THE INPUT -
+ + + + + + +
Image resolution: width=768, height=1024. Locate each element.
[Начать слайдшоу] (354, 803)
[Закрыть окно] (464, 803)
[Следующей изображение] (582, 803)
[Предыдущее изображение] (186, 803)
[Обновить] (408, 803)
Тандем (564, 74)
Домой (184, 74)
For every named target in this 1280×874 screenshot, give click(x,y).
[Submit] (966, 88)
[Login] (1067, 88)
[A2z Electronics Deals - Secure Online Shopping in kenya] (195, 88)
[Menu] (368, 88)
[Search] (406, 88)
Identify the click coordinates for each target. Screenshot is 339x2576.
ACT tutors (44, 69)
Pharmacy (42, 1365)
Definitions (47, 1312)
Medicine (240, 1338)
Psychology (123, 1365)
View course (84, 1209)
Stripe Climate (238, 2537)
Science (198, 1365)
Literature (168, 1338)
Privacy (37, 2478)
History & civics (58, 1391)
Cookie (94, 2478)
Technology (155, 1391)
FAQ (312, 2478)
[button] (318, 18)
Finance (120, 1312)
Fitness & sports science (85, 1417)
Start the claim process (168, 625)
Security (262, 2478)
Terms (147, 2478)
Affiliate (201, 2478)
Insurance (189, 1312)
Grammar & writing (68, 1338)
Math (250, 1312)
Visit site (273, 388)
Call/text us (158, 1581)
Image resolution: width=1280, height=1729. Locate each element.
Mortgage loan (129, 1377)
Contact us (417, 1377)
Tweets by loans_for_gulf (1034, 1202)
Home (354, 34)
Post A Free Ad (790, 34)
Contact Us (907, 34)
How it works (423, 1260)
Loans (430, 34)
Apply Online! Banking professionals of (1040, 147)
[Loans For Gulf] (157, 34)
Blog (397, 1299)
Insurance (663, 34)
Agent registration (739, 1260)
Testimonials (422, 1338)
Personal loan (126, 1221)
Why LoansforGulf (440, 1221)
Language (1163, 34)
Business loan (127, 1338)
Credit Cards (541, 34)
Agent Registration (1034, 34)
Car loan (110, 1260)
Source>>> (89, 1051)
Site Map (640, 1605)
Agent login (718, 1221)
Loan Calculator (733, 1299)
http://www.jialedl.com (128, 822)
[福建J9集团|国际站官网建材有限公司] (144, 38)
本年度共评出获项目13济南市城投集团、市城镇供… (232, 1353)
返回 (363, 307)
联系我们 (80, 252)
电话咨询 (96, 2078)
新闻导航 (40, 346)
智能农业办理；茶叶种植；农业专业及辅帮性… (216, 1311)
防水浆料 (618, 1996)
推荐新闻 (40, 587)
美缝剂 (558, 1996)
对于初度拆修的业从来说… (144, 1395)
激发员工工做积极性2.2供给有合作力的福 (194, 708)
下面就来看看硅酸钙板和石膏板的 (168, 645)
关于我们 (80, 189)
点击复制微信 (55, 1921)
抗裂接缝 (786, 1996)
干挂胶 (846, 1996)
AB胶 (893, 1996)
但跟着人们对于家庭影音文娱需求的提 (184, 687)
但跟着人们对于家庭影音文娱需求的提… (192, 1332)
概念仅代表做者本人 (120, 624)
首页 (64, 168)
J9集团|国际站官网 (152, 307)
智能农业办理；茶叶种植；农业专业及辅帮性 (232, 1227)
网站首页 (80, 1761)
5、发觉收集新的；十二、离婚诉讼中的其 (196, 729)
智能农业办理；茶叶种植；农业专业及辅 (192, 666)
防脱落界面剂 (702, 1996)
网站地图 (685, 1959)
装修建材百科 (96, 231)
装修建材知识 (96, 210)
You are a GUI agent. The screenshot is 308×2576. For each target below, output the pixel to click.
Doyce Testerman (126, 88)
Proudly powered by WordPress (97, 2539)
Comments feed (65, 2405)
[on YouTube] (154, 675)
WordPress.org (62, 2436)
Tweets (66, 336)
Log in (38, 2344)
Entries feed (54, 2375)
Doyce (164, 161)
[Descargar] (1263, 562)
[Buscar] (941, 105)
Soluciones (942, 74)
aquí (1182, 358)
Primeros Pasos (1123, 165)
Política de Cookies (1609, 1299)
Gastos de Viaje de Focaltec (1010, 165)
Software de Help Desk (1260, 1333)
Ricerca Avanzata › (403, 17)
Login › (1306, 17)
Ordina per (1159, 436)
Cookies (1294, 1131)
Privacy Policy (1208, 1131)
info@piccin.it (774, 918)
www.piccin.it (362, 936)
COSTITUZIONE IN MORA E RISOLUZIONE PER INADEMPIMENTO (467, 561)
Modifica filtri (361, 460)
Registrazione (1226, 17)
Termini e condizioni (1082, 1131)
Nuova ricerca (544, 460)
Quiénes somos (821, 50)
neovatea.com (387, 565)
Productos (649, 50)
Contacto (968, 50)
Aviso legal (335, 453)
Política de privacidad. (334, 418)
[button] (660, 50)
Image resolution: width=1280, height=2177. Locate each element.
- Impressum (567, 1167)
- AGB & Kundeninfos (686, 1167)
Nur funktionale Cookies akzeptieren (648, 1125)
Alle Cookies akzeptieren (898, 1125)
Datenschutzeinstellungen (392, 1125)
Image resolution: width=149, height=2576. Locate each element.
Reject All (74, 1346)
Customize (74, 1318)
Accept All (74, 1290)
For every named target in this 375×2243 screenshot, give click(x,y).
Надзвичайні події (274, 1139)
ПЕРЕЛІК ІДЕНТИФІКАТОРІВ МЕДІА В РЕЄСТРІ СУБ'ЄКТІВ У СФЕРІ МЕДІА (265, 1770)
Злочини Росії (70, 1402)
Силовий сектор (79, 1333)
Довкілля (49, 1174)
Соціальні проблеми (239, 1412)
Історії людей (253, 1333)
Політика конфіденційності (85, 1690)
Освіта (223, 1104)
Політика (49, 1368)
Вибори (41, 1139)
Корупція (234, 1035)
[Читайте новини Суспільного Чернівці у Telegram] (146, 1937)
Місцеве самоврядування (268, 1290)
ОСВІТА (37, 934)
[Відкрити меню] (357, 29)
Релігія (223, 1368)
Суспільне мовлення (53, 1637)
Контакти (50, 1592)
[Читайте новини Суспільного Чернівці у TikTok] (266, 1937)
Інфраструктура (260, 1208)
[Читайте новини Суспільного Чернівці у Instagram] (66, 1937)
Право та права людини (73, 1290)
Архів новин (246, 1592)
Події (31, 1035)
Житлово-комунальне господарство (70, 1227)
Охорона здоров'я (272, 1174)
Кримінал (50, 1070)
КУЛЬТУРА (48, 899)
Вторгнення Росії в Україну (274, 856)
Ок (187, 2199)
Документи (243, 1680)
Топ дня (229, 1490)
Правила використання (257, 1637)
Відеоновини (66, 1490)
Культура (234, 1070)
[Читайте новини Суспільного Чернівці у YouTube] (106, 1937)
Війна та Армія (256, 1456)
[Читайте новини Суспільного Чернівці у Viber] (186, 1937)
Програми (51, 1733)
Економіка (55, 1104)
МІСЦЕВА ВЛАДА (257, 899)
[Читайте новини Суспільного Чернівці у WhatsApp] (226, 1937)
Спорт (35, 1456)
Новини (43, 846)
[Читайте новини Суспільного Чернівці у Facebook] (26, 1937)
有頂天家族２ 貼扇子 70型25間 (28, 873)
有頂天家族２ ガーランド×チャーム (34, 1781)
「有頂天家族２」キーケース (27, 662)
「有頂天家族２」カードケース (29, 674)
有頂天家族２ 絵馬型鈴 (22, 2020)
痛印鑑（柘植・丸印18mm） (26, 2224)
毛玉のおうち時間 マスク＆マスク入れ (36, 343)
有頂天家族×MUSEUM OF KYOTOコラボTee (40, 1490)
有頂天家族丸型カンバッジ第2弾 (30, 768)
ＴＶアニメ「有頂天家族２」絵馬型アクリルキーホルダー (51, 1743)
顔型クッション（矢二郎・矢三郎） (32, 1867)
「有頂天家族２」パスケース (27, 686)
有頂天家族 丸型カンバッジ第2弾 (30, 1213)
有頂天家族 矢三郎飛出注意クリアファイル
+ + + + + + +
THE PROBLEM -
Your answer consists solely of the lines from the top of the records above through the line that contains "Psychology (123, 1365)", each echoed exactly.

OUTPUT BELOW -
Image resolution: width=768, height=1024. Locate each element.
[Начать слайдшоу] (354, 803)
[Закрыть окно] (464, 803)
[Следующей изображение] (582, 803)
[Предыдущее изображение] (186, 803)
[Обновить] (408, 803)
Тандем (564, 74)
Домой (184, 74)
For every named target in this 1280×874 screenshot, give click(x,y).
[Submit] (966, 88)
[Login] (1067, 88)
[A2z Electronics Deals - Secure Online Shopping in kenya] (195, 88)
[Menu] (368, 88)
[Search] (406, 88)
Identify the click coordinates for each target. Screenshot is 339x2576.
ACT tutors (44, 69)
Pharmacy (42, 1365)
Definitions (47, 1312)
Medicine (240, 1338)
Psychology (123, 1365)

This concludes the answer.